* [YOUR OBJECTIVE]
In the listing below, every line with the word "each" needs to be copied.

_ _ _ _ _

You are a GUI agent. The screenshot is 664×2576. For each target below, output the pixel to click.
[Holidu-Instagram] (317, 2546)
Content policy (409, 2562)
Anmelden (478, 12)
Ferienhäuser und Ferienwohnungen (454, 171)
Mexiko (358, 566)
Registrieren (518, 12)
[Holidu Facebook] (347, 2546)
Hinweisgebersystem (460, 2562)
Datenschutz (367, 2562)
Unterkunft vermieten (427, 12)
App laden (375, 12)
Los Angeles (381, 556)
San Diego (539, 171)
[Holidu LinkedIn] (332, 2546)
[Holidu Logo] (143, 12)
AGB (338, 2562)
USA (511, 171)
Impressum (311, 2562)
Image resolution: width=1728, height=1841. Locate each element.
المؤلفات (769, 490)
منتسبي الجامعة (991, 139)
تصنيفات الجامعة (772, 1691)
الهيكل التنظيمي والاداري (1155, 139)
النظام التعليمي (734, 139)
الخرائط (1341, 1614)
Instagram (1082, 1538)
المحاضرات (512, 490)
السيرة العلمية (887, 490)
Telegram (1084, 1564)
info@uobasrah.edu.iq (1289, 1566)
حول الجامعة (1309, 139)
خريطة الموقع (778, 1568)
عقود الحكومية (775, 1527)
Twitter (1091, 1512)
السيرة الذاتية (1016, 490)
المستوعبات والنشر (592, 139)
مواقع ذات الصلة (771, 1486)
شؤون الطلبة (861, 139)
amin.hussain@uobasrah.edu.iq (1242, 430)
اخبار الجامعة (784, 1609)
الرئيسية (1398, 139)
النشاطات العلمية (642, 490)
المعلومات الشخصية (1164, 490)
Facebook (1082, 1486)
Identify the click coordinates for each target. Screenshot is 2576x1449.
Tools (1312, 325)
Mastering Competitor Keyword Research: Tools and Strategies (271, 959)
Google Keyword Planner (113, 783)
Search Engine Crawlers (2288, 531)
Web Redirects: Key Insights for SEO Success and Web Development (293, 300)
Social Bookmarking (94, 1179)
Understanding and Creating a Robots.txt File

_ _ _ _ _

* [SOLVED PROBLEM]
You are a GUI agent. The screenshot is 664×2576. For each target below, output the pixel to click.
Image resolution: width=1728, height=1841. Locate each element.
Identify the click coordinates for each target. Screenshot is 2576x1449.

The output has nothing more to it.